Training counteracts DEX-induced microvascular rarefaction by improving the balance between apoptotic and angiogenic proteins

[Display omitted] •Dexamethasone decreases microcirculation in soleus muscle.•Aerobic exercise training counteracts dexamethasone-induced apoptotic/angiogenic imbalance.•Pre-conditioning mitigates hypertension induced by dexamethasone. This work investigated the mechanisms induced by exercise training that may contribute to attenuate dexamethasone (DEX)-induced microvascular rarefaction and hypertension. Wistar rats underwent training protocol or were kept sedentary for 8 weeks. Dexamethasone was administered during the following 14-days and hemodynamic parameters were recorded at the end. Capillary density (CD) and capillary-to-fiber ratio (C:F ratio) were obtained in soleus muscle (SOL).
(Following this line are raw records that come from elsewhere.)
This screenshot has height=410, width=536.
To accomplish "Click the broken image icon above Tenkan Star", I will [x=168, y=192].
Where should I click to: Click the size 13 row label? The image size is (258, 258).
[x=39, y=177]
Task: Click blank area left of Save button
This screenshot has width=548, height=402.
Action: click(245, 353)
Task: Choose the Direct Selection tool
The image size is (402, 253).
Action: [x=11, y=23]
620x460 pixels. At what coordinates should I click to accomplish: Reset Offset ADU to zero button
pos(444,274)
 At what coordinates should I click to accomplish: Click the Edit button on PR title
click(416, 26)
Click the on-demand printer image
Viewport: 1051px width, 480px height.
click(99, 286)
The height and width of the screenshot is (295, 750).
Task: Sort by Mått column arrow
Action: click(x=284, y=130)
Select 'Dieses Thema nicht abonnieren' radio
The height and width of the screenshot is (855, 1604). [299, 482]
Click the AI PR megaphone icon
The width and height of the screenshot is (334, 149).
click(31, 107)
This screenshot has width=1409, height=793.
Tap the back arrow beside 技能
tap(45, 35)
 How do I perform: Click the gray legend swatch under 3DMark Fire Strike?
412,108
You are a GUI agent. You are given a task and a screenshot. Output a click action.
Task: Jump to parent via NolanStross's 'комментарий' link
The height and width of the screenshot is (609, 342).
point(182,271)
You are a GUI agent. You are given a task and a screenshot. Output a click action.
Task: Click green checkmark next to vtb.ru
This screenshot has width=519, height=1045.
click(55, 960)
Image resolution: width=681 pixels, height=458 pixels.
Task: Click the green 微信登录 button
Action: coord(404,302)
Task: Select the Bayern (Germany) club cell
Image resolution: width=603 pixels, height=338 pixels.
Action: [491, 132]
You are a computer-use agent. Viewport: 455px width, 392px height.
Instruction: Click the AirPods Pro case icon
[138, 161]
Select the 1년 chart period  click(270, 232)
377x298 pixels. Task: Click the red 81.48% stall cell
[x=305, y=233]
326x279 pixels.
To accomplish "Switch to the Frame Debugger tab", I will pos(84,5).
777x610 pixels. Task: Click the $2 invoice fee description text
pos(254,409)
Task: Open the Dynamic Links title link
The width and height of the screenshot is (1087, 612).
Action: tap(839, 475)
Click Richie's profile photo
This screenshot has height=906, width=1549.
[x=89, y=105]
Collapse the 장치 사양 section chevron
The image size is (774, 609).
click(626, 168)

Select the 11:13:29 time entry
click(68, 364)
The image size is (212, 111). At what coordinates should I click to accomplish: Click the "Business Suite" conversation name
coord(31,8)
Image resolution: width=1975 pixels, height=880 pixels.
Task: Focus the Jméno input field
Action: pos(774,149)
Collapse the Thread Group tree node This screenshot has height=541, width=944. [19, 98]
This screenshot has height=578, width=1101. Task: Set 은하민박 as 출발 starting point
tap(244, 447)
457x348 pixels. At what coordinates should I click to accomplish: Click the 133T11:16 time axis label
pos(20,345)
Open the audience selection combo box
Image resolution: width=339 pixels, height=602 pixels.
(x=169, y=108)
Also, vascular endothelial growth factor (VEGF), vascular endothelial growth factor receptor-2 (VEGFR-2), endothelial nitric oxide synthase (eNOS), B-cell lymphoma 2 (Bcl-2), Bcl-2-like protein 4 (Bax), p-BAX and caspase-3 cleaved protein levels were analyzed. DEX treatment significantly increased blood pressure (+14%), which was associated with reduced C:F ratio (−41.0%) and CD (−43.1%). Reduction of vessel density was associated with decreased VEGF (−15.6%), VEGFR-2 (−14.6%), Bcl-2 (−18.4%), Bcl-2/Bax ratio (−29.0%) and p-Bax/Bax (−25.4%), and also with increased caspase-3 cleaved protein level (25%). Training, on the other hand, prevented microvessels loss by mitigating all proteins changes induced by DEX. In addition, angiogenic and apoptotic proteins were significantly correlated with CD, which, in turn, was associated with blood pressure. Therefore, we may point out that exercise training is a good strategy to attenuate DEX-induced microvascular rarefaction in soleus muscle and this response involves a better balance between apoptotic and angiogenic proteins, which may contribute for the attenuation of hypertension.